Les pistes se multiplient à travers le récit du narrateur, Felix, un jeune homme en recherche d’identité face à un frère drainant toute le lumière sur lui, fait partager à son lecteur sa fuite en avant et ses failles face à une histoire personnelle complexe, une faiblesse en société, la défection parentale, le tout dans un contexte post industriel en déshérence et surtout un incident nucléaire majeur à Fessenheim.

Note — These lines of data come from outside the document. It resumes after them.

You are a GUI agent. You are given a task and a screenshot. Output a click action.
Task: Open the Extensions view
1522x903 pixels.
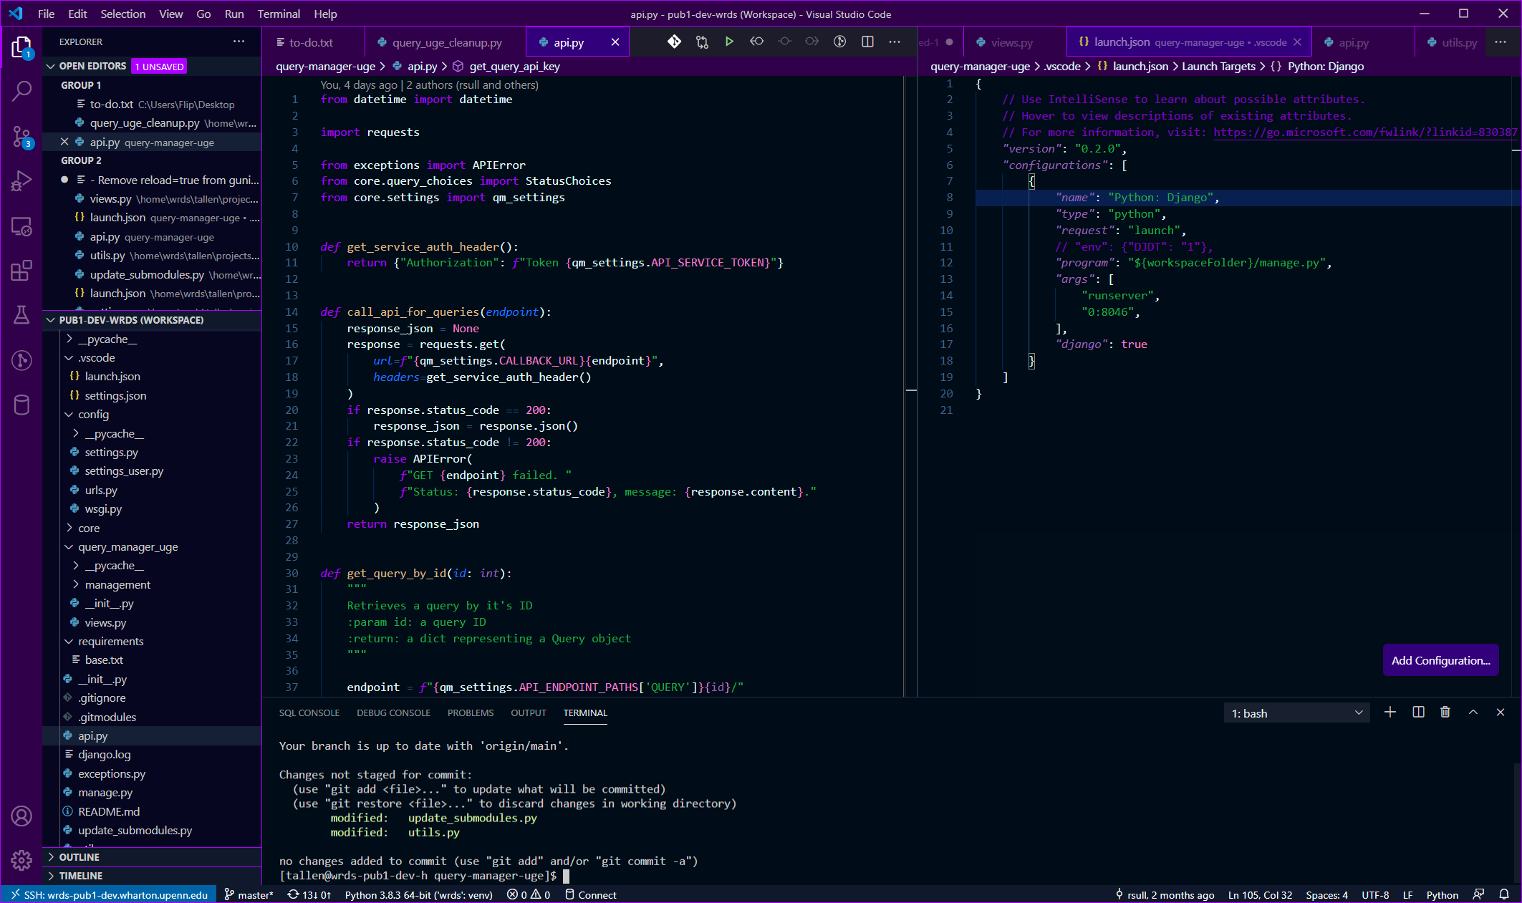point(21,270)
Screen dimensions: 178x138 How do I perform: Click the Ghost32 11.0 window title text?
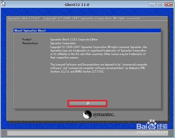point(77,5)
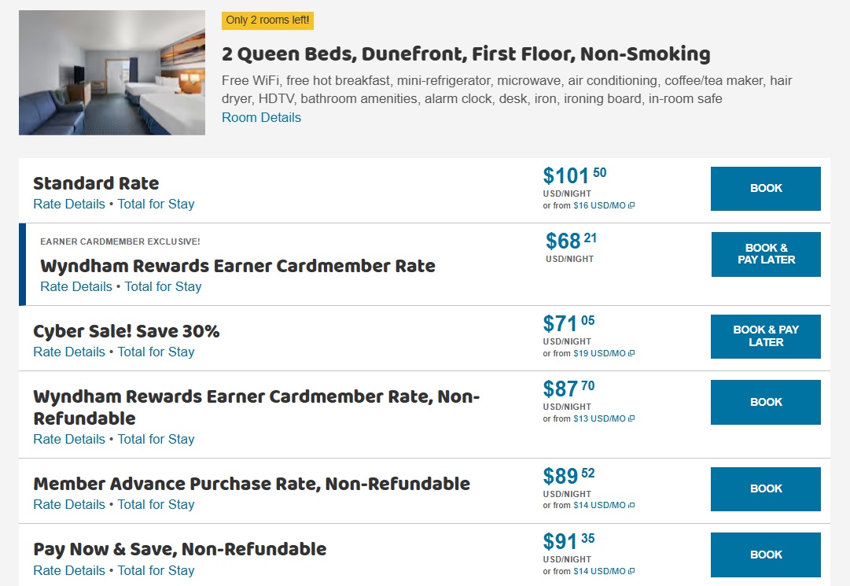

Du constat de l’être humain seul ou en foule totalement irrationnel et retrouvant ses pires travers à l’heure où ses gouvernants multiplient les erreurs et se montrent totalement dépassé par les événements. Dans un décor de fin du monde, les blessures et les failles du narrateur sont portées à vif mais les pistes se multiplient sans qu’elles soient creusées suffisamment. Idem pour les interrogations sur les parents de Noël et Felix, on suit leur errance mais sans passion de Belfort à Strasbourg en passant par un camp de réfugiés où citoyens et prisonniers de droit commun, par un concours de circonstances apocalyptique, partagent voisinage et dérapent, avec la complicité de militaires livrés à eux-mêmes.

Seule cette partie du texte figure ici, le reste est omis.